A block of data

•••••

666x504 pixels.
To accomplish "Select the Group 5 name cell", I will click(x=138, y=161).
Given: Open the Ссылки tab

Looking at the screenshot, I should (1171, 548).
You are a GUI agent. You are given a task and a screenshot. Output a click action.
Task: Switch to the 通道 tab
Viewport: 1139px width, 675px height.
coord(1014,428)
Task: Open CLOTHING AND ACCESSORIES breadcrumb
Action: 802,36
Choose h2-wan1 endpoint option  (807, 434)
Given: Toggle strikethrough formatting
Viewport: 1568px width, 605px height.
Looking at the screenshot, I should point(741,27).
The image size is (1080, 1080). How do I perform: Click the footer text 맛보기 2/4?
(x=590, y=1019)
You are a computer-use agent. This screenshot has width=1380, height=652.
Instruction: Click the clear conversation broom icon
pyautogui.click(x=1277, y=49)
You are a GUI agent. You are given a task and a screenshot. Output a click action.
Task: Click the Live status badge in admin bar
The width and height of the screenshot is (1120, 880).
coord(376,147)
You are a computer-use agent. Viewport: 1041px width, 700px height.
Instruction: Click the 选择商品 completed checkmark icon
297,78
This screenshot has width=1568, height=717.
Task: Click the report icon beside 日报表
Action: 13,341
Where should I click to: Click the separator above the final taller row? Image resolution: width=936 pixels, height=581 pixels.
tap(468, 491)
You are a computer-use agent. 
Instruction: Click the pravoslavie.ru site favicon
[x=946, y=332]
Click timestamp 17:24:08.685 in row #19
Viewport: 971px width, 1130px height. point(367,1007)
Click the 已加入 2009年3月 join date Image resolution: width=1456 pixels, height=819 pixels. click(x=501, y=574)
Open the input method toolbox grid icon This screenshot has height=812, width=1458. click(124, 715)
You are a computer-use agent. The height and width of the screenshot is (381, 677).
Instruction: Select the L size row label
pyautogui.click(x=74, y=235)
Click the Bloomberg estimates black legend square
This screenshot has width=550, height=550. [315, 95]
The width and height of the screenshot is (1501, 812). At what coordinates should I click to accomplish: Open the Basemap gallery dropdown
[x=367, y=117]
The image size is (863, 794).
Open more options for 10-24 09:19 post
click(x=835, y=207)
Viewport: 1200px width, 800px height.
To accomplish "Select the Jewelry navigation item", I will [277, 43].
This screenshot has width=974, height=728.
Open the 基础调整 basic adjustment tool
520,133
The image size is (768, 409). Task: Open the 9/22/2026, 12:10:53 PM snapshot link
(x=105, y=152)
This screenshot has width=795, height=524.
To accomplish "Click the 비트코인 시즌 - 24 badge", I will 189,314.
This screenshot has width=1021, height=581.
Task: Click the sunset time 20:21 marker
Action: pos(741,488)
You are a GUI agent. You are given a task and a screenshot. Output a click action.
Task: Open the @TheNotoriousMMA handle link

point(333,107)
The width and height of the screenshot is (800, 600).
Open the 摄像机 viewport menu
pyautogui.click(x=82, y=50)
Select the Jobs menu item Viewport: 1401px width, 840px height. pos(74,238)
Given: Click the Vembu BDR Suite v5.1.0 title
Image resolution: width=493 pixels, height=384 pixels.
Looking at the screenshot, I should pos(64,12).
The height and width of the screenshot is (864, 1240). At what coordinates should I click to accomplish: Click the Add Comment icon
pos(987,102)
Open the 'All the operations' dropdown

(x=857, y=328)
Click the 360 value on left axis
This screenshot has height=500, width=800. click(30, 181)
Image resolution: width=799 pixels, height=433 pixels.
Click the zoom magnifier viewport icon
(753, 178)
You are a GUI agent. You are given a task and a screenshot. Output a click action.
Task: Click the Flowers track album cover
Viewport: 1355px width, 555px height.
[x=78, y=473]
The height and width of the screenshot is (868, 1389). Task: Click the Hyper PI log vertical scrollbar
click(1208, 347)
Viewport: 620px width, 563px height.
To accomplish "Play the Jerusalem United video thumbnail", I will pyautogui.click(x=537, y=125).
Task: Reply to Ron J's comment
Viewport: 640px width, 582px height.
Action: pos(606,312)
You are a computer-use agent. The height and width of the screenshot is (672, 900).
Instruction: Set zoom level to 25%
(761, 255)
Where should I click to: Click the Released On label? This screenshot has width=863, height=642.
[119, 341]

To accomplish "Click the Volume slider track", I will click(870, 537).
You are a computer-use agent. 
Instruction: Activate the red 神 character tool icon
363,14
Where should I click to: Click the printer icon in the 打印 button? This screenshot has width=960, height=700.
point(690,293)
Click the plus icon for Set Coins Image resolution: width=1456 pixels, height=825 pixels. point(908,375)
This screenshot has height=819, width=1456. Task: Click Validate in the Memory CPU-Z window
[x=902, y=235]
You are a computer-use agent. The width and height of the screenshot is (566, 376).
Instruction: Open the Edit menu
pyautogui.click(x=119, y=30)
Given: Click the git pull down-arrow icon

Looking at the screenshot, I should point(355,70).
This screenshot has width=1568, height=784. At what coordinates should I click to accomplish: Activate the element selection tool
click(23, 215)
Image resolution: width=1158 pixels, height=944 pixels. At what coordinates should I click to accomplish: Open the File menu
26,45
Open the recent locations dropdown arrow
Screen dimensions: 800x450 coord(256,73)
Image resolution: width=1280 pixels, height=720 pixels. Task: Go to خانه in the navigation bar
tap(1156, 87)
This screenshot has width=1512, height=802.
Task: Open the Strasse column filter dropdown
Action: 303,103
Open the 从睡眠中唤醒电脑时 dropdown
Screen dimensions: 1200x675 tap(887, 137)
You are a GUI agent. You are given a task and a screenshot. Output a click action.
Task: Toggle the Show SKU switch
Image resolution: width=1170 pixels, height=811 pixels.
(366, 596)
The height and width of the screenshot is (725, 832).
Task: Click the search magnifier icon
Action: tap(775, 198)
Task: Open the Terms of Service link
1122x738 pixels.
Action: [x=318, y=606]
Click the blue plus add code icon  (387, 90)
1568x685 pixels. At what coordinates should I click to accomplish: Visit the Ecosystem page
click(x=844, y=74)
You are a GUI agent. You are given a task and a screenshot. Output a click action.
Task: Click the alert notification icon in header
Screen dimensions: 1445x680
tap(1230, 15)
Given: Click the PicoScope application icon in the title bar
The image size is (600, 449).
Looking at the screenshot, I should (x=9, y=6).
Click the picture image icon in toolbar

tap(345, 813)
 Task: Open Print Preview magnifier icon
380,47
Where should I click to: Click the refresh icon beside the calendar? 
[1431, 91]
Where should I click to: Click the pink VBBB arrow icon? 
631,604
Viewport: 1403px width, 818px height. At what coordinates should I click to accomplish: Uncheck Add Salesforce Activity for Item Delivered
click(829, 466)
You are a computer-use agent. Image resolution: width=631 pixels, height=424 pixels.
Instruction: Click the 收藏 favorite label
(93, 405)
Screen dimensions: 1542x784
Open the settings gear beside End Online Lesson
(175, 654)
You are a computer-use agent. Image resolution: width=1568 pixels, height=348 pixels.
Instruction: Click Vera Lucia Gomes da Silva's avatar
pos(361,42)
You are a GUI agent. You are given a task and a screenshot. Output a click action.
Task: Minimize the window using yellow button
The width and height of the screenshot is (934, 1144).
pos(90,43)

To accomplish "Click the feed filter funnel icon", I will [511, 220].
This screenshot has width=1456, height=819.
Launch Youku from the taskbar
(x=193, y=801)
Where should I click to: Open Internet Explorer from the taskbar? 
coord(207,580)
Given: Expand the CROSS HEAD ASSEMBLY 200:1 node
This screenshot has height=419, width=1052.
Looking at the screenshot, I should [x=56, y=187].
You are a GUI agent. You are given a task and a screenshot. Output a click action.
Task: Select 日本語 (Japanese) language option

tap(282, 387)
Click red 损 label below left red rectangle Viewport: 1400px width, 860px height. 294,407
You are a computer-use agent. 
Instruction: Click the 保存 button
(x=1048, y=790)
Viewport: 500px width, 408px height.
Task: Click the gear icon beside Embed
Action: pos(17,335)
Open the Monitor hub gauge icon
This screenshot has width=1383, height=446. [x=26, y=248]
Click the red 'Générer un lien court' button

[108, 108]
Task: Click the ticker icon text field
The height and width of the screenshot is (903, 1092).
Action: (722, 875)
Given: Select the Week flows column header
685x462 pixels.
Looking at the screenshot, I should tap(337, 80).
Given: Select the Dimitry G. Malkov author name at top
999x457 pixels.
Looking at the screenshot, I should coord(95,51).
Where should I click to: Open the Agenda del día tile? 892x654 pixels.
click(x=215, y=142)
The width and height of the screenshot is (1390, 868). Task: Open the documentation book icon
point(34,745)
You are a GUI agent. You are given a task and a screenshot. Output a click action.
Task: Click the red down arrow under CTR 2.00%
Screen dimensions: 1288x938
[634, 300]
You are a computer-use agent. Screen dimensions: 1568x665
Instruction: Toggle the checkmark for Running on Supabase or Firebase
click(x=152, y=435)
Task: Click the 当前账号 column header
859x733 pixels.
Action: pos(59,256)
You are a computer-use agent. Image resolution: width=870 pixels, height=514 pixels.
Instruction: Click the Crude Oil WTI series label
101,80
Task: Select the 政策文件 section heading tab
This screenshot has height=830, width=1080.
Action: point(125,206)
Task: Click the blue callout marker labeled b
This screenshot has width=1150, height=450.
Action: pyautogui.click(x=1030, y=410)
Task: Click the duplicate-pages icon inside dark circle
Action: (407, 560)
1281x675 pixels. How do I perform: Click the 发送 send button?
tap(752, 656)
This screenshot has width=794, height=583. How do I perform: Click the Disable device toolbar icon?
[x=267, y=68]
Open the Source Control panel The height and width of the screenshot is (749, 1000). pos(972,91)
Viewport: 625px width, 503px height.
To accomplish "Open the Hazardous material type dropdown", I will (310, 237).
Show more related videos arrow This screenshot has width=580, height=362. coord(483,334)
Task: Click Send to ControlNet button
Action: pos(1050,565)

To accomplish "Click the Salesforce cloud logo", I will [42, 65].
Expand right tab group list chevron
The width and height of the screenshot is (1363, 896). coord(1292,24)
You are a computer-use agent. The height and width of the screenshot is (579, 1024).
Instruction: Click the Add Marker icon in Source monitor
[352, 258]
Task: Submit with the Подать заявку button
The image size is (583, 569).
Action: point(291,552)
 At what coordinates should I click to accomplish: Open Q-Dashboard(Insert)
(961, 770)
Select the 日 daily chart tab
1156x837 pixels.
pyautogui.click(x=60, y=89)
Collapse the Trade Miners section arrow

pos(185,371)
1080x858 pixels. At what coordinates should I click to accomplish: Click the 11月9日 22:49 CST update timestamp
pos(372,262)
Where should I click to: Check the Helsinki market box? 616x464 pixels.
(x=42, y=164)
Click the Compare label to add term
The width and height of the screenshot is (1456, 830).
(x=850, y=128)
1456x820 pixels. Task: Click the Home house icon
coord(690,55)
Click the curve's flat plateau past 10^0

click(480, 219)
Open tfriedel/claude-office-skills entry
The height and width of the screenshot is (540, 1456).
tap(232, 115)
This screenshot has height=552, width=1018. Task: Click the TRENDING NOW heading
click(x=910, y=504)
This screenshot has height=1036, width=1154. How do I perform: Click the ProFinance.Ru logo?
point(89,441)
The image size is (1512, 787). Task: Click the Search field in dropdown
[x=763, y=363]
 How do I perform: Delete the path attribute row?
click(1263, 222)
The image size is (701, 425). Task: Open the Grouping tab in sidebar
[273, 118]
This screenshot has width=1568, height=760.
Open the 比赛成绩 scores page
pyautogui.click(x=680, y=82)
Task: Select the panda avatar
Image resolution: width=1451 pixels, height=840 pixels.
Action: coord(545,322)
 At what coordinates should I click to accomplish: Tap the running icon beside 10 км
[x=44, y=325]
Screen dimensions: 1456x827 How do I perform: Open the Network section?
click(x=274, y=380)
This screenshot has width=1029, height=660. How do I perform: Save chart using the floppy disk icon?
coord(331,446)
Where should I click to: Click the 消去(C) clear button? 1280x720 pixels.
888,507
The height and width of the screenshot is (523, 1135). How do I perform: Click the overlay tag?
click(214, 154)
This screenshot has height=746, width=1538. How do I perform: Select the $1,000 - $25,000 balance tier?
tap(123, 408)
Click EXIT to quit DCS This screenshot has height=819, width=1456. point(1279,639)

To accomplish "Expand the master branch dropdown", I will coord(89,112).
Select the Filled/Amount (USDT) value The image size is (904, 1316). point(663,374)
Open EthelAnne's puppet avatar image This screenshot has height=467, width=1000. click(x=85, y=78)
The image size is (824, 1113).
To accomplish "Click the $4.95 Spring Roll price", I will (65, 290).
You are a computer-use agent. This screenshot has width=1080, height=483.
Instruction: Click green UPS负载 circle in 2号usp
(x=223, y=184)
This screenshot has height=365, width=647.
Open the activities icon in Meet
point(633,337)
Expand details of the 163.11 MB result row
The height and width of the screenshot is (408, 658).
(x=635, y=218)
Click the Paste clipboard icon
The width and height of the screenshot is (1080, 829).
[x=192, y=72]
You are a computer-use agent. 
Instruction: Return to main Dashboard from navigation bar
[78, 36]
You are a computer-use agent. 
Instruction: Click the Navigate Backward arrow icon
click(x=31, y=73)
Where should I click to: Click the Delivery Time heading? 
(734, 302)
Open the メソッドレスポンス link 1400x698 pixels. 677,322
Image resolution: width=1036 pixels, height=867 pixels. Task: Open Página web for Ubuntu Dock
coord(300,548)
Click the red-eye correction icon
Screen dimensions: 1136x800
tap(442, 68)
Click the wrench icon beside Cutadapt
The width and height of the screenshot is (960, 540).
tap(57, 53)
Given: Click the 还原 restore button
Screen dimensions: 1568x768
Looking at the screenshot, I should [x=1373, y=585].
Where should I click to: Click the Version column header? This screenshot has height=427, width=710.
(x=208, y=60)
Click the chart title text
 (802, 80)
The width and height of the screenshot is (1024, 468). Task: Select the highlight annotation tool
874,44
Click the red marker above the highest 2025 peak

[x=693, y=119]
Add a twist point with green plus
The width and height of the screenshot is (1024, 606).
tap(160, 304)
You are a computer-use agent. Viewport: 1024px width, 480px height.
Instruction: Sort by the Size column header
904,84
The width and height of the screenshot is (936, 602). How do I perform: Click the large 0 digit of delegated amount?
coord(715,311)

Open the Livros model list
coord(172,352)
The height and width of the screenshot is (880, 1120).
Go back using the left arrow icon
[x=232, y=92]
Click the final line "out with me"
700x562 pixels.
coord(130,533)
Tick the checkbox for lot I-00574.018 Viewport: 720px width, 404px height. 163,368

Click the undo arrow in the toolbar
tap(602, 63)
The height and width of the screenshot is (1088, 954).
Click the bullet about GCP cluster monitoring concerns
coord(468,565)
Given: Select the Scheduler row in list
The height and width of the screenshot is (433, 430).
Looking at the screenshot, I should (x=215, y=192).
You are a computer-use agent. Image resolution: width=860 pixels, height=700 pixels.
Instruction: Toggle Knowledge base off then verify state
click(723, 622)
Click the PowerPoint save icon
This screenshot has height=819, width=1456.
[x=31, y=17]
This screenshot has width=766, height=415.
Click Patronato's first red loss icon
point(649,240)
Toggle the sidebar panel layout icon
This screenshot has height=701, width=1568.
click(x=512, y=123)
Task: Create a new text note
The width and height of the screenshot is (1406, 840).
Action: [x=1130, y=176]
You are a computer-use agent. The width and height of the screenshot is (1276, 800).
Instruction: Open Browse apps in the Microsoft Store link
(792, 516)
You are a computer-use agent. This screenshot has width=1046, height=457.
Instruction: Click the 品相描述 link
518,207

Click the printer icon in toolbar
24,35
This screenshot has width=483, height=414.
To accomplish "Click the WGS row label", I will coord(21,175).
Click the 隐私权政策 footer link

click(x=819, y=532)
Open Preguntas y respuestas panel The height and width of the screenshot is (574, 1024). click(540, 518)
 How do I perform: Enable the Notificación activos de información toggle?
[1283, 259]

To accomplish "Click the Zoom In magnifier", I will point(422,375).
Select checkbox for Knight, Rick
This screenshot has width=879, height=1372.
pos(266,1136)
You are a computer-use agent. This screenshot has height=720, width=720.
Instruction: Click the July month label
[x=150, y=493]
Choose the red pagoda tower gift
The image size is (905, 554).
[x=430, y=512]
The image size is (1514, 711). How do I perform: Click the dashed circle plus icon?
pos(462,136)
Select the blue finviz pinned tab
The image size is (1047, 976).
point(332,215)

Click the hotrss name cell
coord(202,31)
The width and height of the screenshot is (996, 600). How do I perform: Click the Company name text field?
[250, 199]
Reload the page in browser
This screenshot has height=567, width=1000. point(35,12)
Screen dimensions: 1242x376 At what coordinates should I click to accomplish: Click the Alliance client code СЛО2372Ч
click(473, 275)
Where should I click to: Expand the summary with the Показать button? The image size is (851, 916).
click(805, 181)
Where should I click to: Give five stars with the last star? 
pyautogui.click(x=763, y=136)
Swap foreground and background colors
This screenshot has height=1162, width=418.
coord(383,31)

•••••

**Challenge**
Please lay out the material, from its start up to and including the line with "Choose h2-wan1 endpoint", as a JSON list of strings with one string per line and blank lines left out.

**Written answer**
[
  "666x504 pixels.",
  "To accomplish \"Select the Group 5 name cell\", I will click(x=138, y=161).",
  "Given: Open the Ссылки tab",
  "Looking at the screenshot, I should (1171, 548).",
  "You are a GUI agent. You are given a task and a screenshot. Output a click action.",
  "Task: Switch to the 通道 tab",
  "Viewport: 1139px width, 675px height.",
  "coord(1014,428)",
  "Task: Open CLOTHING AND ACCESSORIES breadcrumb",
  "Action: 802,36",
  "Choose h2-wan1 endpoint option  (807, 434)"
]